Two points on a line \(L\) are  \(P\left(x_{1}, y_{1},z_{1}\right)\) and \(Q\left(x_{2}, y_{2},z_{2}\right)\) .

Consider that the coordinates of the midpoint of the line segment L is \(\left(x,y,z\right)\).

Use the Distance Formula to calculate the distance of the point \(\left(x,y,z\right)\) from the points \(P\left(x_{1}, y_{1},z_{1}\right)\) and \(Q\left(x_{2}, y_{2},z_{2}\right)\) . 

The distance of the point \(\left(x,y,z\right)\) from \(P\left(x_{1}, y_{1},z_{1}\right)\) is,

\(\sqrt{\left(x-x_{1}\right)^2+\left(y-y_{1}\right)^2 +\left(z-z_{1}\right)^2 }\)         .......\(\left(1\right)\)

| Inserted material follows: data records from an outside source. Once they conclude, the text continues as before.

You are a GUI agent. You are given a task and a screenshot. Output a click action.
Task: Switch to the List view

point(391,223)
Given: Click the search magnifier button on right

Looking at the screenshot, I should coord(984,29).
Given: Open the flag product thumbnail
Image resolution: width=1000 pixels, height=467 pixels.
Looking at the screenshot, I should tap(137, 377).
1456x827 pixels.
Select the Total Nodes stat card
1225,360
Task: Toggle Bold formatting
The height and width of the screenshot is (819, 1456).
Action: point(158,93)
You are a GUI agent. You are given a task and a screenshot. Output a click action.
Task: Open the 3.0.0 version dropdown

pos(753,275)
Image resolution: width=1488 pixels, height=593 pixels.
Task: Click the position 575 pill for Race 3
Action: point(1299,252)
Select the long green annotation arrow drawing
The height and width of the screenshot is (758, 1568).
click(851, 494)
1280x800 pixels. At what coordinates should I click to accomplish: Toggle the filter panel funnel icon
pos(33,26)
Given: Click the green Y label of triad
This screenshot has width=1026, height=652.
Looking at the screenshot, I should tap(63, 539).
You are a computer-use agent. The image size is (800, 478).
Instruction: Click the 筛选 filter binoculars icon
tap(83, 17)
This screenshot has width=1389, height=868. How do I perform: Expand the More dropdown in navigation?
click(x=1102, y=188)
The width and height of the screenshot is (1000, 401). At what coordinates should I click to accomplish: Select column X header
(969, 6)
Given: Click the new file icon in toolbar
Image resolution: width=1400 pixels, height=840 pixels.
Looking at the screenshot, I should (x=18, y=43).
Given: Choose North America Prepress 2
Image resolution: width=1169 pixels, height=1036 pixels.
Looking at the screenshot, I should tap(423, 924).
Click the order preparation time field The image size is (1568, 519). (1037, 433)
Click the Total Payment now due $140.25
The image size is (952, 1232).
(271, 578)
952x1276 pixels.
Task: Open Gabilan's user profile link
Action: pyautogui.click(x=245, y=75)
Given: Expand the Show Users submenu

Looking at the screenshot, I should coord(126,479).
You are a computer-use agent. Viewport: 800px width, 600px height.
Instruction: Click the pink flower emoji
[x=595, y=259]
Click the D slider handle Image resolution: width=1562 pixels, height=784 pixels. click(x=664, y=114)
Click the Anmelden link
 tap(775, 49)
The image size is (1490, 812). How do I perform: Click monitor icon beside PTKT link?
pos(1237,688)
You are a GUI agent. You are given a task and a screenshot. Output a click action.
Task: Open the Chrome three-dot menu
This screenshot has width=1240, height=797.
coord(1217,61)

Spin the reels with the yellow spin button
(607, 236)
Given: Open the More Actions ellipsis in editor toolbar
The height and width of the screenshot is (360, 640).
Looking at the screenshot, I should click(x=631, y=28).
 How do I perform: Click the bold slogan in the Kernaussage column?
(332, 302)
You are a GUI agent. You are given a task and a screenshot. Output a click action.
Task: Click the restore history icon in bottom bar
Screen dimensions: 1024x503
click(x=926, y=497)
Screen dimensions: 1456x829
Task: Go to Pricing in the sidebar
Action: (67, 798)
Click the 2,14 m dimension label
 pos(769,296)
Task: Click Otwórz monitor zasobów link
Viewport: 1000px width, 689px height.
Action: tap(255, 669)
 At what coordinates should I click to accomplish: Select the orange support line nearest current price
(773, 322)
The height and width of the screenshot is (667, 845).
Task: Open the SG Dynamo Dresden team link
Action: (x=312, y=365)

The distance of the point \(\left(x,y,z\right)\) from \(Q\left(x_{2}, y_{2},z_{2}\right)\) is,

\(\sqrt{\left(x_{2}-x\right)^2+\left(y_{2}-y\right)^2 +\left(z_{2}-z\right)^2 }\)         .......\(\left(2\right)\)

Since a line segment \(L\) joins the points \(P\) and \(Q\), therefore, the point \(\left(x,y,z\right)\) is equidistant from the points \(P\) and \(Q\).

Thus, equate the distances of the point \(\left(x,y,z\right)\) from the points \(P\left(x_{1}, y_{1},z_{1}\right)\) and \(Q\left(x_{2}, y_{2},z_{2}\right)\) along the three axes.

From equation \(\left(1\right)\) and \(\left(2\right)\),

Along the x-axis,

\(x-x_{1}=x_{2}-x\)

\(2x=x_{2}+x_{1}\)

\(x=\frac{x_{1}+x_{2}}{2}\)

Along the y-axis,

\(y-y_{1}=y_{2}-y\)

\(2y=y_{2}+y_{1}\)

\(y=\frac{y_{1}+y_{2}}{2}\)

Along the z-axis,

\(z-z_{1}=z_{2}-z\)

\(2z=z_{2}+z_{1}\)

\(z=\frac{z_{1}+z_{2}}{2}\)

Thus, \(\left(x,y,z\right)=\left(\frac{x_{1}+x_{2}}{2},\frac{y_{1}+y_{2}}{2},\frac{z_{1}+z_{2}}{2} \right)\) 

Hence, the coordinates of the midpoint of the line segment \(L\) is \(\left(\frac{x_{1}+x_{2}}{2},\frac{y_{1}+y_{2}}{2},\frac{z_{1}+z_{2}}{2}\right)\).